*** Text block
# Article from Washington Post



## Kamon A. Reynolds (Apr 15, 2012)

I agree with the article.

"We don't need no education" Oh wait that's exactly what we need! We need beekeepers who are more knowledgeable about bees, their needs, and how we manage "should" them.

What we don't need is multi millions of tax dollars funding CCD Research. Spend the money on our veterans!


----------



## phyber (Apr 14, 2015)

I also like how they believe "colonies" is somehow equal to "bees"

Sure, there may be an incline of colonies of bees, as it's easy to go from 1 to 2 by just doing a split...but that doesn't mean there are more bees out in the fields pollinating and collecting.


----------



## aunt betty (May 4, 2015)

They aren't counting bees but are counting beekeepers and how many hives they keep. 
It's sort of like the hunting data I turn in each year.

Most years I lie and say I didn't kill any birds. Why?
Suppose I'm honest and say I killed 152 mallard ducks at such and such WMA. Next year everyone would be in my spot.

The beekeeping data is equally in-accurate I suspect. Not everyone registers all their hives and some don't register any of them. Why? They don't want some idiot "bee inspector" making them burn it all just to find out "aw shucks, it wasn't AFB after all".
I've met all types and there are many variations of beekeepers. Some off the radar, some on.


----------



## beeware10 (Jul 25, 2010)

aunt betty-- with your opinion of bee inspectors it looks like your the type of beekeeper that inspectors protect us from.


----------



## Harley Craig (Sep 18, 2012)

aunt betty said:


> They aren't counting bees but are counting beekeepers and how many hives they keep.
> It's sort of like the hunting data I turn in each year.
> 
> Most years I lie and say I didn't kill any birds. Why?
> ...


with stories like this? can you blame people? FWIW I have my hives registered but it does make one second guess it. http://articles.mercola.com/sites/a...05/monsanto-roundup-effects-on-honeybees.aspx


----------



## jim lyon (Feb 19, 2006)
******
Written request
Reproduce the beekeeping thread word for word, everything from "# Article from" down to "on our veterans!". These records stand apart from the beekeeping thread.
*** Dataset
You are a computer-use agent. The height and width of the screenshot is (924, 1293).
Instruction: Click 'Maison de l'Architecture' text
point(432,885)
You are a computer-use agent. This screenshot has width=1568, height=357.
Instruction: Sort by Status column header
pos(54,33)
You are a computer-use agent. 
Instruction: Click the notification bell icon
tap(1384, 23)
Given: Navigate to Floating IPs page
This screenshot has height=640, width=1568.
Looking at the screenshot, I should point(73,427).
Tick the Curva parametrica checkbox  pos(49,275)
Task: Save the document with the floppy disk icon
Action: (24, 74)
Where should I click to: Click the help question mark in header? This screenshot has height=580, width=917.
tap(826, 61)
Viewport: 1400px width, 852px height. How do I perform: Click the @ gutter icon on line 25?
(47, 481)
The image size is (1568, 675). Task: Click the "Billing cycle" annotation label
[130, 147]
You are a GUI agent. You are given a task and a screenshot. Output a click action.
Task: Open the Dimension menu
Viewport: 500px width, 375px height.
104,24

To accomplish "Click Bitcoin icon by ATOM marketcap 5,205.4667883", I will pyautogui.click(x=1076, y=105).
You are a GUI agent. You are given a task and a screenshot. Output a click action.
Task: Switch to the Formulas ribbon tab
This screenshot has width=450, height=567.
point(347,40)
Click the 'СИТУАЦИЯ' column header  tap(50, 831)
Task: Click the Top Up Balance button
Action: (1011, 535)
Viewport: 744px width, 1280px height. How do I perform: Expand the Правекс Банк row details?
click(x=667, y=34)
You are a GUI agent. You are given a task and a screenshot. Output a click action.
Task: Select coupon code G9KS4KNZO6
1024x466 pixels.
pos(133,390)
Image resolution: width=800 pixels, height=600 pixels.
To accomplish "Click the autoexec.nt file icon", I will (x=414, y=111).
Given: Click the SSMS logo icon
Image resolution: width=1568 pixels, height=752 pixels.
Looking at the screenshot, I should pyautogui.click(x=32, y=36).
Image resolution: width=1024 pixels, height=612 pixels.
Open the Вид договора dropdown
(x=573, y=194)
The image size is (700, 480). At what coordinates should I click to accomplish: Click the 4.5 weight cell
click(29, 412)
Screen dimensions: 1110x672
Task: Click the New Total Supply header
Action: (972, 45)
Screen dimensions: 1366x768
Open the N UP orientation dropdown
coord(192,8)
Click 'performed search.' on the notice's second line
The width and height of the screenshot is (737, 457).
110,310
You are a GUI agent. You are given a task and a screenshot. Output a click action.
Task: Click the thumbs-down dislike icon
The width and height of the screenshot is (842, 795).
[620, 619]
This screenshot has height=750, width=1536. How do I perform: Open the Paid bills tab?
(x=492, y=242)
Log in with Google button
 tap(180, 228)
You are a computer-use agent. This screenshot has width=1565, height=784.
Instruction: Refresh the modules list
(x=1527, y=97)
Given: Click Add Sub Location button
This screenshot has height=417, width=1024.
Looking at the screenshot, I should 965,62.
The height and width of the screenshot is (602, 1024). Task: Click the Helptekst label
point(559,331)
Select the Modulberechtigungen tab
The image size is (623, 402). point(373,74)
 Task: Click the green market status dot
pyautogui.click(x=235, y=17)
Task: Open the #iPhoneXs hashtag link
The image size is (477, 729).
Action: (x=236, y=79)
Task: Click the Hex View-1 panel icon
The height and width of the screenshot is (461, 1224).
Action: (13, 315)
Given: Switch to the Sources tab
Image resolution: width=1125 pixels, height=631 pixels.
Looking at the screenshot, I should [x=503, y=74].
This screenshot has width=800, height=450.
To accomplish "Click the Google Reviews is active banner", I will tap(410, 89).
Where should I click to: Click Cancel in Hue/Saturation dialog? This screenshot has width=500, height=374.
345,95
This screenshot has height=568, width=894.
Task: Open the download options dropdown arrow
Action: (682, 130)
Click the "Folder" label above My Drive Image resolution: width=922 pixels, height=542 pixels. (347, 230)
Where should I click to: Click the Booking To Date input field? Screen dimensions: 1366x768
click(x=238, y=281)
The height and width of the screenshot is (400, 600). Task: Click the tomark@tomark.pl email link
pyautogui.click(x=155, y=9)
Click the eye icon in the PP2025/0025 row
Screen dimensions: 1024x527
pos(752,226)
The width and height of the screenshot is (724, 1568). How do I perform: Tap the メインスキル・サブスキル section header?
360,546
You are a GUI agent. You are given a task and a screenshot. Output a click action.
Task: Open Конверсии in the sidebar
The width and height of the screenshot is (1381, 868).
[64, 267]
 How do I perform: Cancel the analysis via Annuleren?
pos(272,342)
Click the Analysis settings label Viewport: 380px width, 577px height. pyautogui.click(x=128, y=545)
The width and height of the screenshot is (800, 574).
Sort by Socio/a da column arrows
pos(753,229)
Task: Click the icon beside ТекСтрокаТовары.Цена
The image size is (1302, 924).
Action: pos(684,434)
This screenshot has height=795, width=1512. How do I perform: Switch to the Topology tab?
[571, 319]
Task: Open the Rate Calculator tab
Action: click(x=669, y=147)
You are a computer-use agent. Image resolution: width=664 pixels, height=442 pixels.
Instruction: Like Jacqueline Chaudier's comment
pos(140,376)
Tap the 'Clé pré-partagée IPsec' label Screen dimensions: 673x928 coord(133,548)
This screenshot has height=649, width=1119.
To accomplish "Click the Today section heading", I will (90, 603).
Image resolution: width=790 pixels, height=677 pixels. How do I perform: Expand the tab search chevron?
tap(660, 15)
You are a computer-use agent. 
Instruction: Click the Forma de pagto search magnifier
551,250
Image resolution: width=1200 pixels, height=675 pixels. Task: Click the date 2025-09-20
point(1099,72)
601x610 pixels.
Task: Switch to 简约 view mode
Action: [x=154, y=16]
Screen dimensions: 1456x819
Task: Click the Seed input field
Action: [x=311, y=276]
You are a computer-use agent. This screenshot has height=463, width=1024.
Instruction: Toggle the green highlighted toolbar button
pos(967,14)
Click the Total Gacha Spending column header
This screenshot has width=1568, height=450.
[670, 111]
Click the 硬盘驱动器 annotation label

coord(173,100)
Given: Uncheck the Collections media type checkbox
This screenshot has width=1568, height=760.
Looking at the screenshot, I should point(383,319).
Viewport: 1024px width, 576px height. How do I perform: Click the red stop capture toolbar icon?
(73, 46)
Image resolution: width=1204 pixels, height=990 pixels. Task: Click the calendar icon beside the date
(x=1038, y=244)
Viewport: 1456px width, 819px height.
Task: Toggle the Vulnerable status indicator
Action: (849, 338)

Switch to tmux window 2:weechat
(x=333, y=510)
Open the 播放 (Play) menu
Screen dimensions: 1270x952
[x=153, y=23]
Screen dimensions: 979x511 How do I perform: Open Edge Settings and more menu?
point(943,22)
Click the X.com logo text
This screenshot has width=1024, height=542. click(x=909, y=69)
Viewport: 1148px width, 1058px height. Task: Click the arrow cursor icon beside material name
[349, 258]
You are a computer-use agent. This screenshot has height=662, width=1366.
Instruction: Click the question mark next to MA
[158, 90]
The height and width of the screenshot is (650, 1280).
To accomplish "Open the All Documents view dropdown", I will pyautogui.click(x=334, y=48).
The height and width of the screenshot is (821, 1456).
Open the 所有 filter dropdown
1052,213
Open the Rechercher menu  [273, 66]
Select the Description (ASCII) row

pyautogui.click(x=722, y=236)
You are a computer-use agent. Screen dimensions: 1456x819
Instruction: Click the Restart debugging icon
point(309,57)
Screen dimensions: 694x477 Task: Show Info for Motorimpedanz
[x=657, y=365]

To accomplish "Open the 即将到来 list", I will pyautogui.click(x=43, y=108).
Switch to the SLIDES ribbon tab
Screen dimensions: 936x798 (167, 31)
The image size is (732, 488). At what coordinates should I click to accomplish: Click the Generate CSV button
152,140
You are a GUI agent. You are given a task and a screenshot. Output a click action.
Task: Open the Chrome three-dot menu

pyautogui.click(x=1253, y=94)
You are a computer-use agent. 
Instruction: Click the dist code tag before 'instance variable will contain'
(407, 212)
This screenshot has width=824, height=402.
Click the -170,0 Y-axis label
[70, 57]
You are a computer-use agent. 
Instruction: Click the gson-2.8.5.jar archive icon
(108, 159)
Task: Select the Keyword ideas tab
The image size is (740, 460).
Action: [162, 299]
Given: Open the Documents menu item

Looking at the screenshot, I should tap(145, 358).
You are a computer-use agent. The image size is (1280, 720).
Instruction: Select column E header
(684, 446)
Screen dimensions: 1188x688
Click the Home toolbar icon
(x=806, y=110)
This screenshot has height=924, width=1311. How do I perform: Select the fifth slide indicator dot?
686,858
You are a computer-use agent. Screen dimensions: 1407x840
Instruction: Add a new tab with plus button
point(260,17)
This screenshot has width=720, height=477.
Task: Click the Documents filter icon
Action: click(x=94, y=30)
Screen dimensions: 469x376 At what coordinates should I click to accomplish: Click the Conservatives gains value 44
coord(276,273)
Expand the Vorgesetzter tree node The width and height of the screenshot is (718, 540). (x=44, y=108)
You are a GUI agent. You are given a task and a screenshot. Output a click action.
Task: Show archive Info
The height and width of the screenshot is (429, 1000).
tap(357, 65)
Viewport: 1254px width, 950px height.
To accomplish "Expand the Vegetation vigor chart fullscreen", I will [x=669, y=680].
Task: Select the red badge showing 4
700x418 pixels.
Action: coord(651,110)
******
Task answer
# Article from Washington Post



## Kamon A. Reynolds (Apr 15, 2012)

I agree with the article.

"We don't need no education" Oh wait that's exactly what we need! We need beekeepers who are more knowledgeable about bees, their needs, and how we manage "should" them.

What we don't need is multi millions of tax dollars funding CCD Research. Spend the money on our veterans!